- _Challenge_:
Copy out the records below, swapping every "GUI agent" for "screen agent" and leaving everything else as it is.

- _Data listing_:
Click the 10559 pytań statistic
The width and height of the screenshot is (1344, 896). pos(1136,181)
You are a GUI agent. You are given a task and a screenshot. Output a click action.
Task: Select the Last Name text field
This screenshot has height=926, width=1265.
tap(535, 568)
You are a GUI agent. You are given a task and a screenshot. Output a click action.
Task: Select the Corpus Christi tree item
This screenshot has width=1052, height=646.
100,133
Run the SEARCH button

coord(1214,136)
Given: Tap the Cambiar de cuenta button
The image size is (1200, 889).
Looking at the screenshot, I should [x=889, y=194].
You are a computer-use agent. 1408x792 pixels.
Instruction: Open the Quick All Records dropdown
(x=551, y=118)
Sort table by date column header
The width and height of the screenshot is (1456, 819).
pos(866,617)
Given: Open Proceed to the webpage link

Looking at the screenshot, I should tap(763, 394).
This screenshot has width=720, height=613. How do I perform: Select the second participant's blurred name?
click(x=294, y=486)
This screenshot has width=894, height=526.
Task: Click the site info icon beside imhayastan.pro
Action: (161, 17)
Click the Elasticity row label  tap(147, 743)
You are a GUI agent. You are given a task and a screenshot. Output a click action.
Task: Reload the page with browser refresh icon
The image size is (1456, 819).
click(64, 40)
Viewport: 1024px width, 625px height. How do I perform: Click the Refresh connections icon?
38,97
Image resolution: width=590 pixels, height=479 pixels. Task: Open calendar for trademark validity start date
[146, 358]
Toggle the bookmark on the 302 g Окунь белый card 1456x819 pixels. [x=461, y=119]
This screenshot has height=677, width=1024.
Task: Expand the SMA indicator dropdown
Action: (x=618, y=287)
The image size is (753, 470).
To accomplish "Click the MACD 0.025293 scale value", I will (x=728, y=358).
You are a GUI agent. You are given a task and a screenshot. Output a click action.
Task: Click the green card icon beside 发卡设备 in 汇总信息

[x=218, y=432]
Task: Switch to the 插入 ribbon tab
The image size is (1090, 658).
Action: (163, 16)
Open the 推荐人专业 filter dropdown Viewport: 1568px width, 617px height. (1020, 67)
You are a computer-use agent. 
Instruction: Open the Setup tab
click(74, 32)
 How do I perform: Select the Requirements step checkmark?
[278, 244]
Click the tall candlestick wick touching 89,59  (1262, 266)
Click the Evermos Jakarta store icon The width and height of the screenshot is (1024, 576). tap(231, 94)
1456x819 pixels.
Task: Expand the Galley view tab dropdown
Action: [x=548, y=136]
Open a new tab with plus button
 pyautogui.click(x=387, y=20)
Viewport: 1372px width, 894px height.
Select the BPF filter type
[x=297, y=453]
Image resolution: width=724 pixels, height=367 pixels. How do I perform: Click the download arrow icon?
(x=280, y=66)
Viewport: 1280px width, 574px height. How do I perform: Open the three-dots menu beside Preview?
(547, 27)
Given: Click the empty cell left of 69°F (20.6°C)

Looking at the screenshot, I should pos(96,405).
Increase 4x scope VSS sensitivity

- _Exercise answer_:
Click the 10559 pytań statistic
The width and height of the screenshot is (1344, 896). pos(1136,181)
You are a screen agent. You are given a task and a screenshot. Output a click action.
Task: Select the Last Name text field
This screenshot has height=926, width=1265.
tap(535, 568)
You are a screen agent. You are given a task and a screenshot. Output a click action.
Task: Select the Corpus Christi tree item
This screenshot has width=1052, height=646.
100,133
Run the SEARCH button

coord(1214,136)
Given: Tap the Cambiar de cuenta button
The image size is (1200, 889).
Looking at the screenshot, I should [x=889, y=194].
You are a computer-use agent. 1408x792 pixels.
Instruction: Open the Quick All Records dropdown
(x=551, y=118)
Sort table by date column header
The width and height of the screenshot is (1456, 819).
pos(866,617)
Given: Open Proceed to the webpage link

Looking at the screenshot, I should tap(763, 394).
This screenshot has width=720, height=613. How do I perform: Select the second participant's blurred name?
click(x=294, y=486)
This screenshot has width=894, height=526.
Task: Click the site info icon beside imhayastan.pro
Action: (161, 17)
Click the Elasticity row label  tap(147, 743)
You are a screen agent. You are given a task and a screenshot. Output a click action.
Task: Reload the page with browser refresh icon
The image size is (1456, 819).
click(64, 40)
Viewport: 1024px width, 625px height. How do I perform: Click the Refresh connections icon?
38,97
Image resolution: width=590 pixels, height=479 pixels. Task: Open calendar for trademark validity start date
[146, 358]
Toggle the bookmark on the 302 g Окунь белый card 1456x819 pixels. [x=461, y=119]
This screenshot has height=677, width=1024.
Task: Expand the SMA indicator dropdown
Action: (x=618, y=287)
The image size is (753, 470).
To accomplish "Click the MACD 0.025293 scale value", I will (x=728, y=358).
You are a screen agent. You are given a task and a screenshot. Output a click action.
Task: Click the green card icon beside 发卡设备 in 汇总信息

[x=218, y=432]
Task: Switch to the 插入 ribbon tab
The image size is (1090, 658).
Action: (163, 16)
Open the 推荐人专业 filter dropdown Viewport: 1568px width, 617px height. (1020, 67)
You are a computer-use agent. 
Instruction: Open the Setup tab
click(74, 32)
 How do I perform: Select the Requirements step checkmark?
[278, 244]
Click the tall candlestick wick touching 89,59  (1262, 266)
Click the Evermos Jakarta store icon The width and height of the screenshot is (1024, 576). tap(231, 94)
1456x819 pixels.
Task: Expand the Galley view tab dropdown
Action: [x=548, y=136]
Open a new tab with plus button
 pyautogui.click(x=387, y=20)
Viewport: 1372px width, 894px height.
Select the BPF filter type
[x=297, y=453]
Image resolution: width=724 pixels, height=367 pixels. How do I perform: Click the download arrow icon?
(x=280, y=66)
Viewport: 1280px width, 574px height. How do I perform: Open the three-dots menu beside Preview?
(547, 27)
Given: Click the empty cell left of 69°F (20.6°C)

Looking at the screenshot, I should pos(96,405).
Increase 4x scope VSS sensitivity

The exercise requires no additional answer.